In support of their theory, Lang and Esterson cite the first works on the study of schizophrenia from the times when this disease was just described and the professional community had not yet accepted this diagnosis as a given; many authors expressed justified doubts that such a disease was worth highlighting. Among them is E. Bleuler with his monograph “Daementia praecox oder Gruppe der Schizophrenien”, 1910 (“Dementia praecox, or group of schizophrenias”, Dementia praecox from Latin - Previously dementia).

Research by R. D. Lang and A. Esterson

The study recruited 11 women who had been formally diagnosed with schizophrenia. To the authors of the book, this number seems quite sufficient to confirm their theory.

Throughout the book, the idea is developed that the behavior of the subjects, defined by doctors as manifestations of schizophrenia, is actually caused by the dysfunctional relationships that have developed in their families. This behavior was natural and the only possible for them in this situation, because, in fact, they were left with no other choice. Having reviewed the cases presented in the following chapters, we can conclude that this is indeed the case or very close to it.
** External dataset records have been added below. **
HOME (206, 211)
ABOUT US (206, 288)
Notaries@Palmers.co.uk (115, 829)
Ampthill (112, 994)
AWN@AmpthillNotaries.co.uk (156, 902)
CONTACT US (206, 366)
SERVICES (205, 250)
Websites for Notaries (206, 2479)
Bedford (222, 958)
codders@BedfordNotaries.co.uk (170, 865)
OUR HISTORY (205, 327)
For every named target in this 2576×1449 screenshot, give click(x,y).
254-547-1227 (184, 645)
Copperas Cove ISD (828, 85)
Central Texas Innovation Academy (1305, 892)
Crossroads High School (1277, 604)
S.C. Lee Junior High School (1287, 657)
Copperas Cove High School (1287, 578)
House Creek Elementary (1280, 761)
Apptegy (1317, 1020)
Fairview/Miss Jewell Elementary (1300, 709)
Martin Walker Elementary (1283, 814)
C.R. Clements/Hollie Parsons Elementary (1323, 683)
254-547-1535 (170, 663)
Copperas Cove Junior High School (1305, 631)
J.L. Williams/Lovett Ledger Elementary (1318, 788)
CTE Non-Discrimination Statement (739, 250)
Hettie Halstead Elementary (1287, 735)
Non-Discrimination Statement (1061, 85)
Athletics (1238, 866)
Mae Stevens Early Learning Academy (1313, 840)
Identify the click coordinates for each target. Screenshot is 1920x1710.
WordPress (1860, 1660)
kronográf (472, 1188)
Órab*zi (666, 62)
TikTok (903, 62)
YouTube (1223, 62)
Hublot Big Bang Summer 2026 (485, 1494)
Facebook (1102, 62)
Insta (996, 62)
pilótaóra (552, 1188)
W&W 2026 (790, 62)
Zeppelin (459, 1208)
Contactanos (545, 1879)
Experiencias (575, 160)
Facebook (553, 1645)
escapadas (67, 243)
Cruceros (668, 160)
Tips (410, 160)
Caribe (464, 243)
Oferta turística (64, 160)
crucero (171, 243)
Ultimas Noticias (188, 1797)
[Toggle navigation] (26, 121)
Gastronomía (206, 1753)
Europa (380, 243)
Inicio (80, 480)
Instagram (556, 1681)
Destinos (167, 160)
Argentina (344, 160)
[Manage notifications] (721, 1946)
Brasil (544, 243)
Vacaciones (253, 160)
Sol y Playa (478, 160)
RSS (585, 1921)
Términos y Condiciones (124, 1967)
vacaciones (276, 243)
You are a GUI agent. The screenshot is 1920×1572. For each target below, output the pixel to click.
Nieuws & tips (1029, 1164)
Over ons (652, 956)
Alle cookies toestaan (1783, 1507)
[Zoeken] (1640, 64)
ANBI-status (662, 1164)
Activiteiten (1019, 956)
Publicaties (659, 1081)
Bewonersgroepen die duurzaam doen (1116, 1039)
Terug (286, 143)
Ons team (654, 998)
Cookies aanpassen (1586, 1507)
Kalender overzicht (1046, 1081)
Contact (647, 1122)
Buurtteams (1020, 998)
It is worth saying a few words about the sample: all subjects are young (under 30 years old) women who grew up in two-parent families with average and high incomes. They did not have any organic disorders, they did not undergo neurosurgical operations. For some of them, the first signs of schizophrenia appeared in childhood, for others - in adolescence and older. All of them were officially diagnosed with schizophrenia based on the following symptoms:

  • hallucinations;
  • delusions of influence, persecution, paranoid delusions, etc.;
  • incoherence of thinking;
  • cognitive disorders;
  • catatonia;
  • disorders of the affective-volitional sphere;
  • behavioral disorders.

All patients were hospitalized for treatment in a psychiatric hospital. The list of drugs prescribed to them is not provided in detail, but it is indicated that some were prescribed electric shocks.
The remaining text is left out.